◆ **SELECTION**:
'''

Menachem Oren (born Mieczysław Chwojnik; ; 1903 – December 1962) was a Polish-born Israeli chess player and mathematician.

Chwojnik was the strongest Cracovian chess player in 1920s, a thrice winner of the Cracow championship (1919, 1925, 1926). He won the Nowy Dziennik tournament in Cracow in 1926.

He played in two Polish championships. In 1926, he tied for 8-9th places in the in Warsaw (first Polish championship). The event was won by Dawid Przepiórka. In 1927, he tied for 5-7th in Łódź. The event was won by Akiba Rubinstein. In 1928, he represented Poland on fourth board at the 2nd Chess Olympiad in The Hague (+4 –3 =4), and won the team bronze medal.

He left Cracow for Rivne, Volhynia (then Poland), in the 1930s. He won in the Rivne City championship in 1938. During World War II, he lived in the Soviet Union. After the war, he returned to Poland in 1945/46, and settled in Lower Silesia.

In 1949, Chwojnik emigrated, via Czechoslovakia and Austria, to Israel, where he had changed name to Menachem Oren. In 1951, he won the Israeli championship and the Tel Aviv City championship. In 1952, he won again the Tel Aviv City championship.

'''

◆ **AIM OF THE EXERCISE**:
Reproduce word for word the part of the chess biography that begins with the words containing "Menachem Oren (born" and ends with "Cracow in 1926.".

◆ **DATA**:
'''

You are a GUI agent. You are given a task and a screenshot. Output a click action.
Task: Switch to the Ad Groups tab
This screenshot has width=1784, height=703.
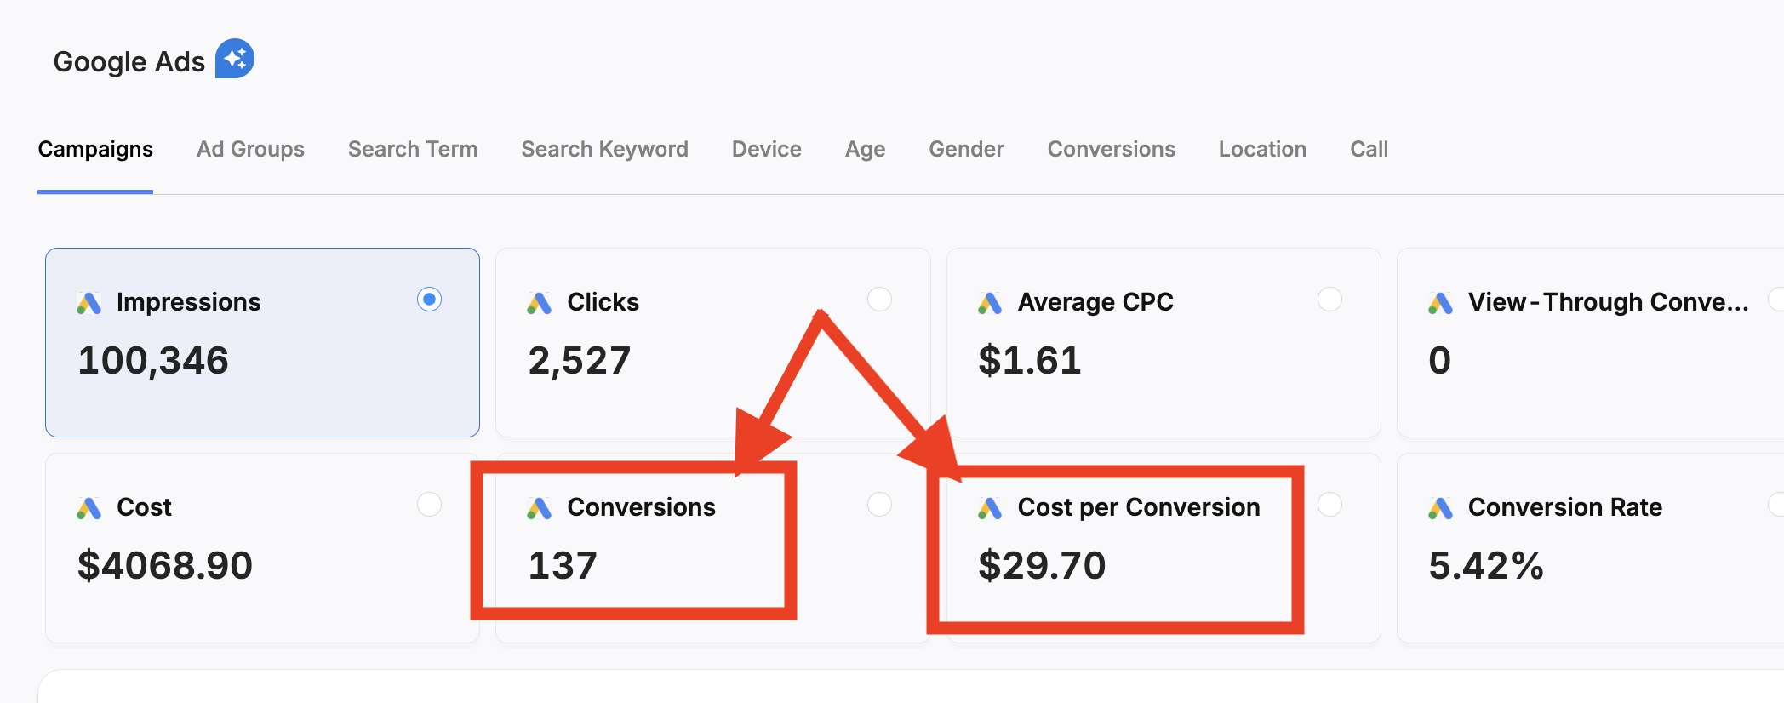(x=250, y=149)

'''

◆ **CORRECT RESPONSE**:
Menachem Oren (born Mieczysław Chwojnik; ; 1903 – December 1962) was a Polish-born Israeli chess player and mathematician.

Chwojnik was the strongest Cracovian chess player in 1920s, a thrice winner of the Cracow championship (1919, 1925, 1926). He won the Nowy Dziennik tournament in Cracow in 1926.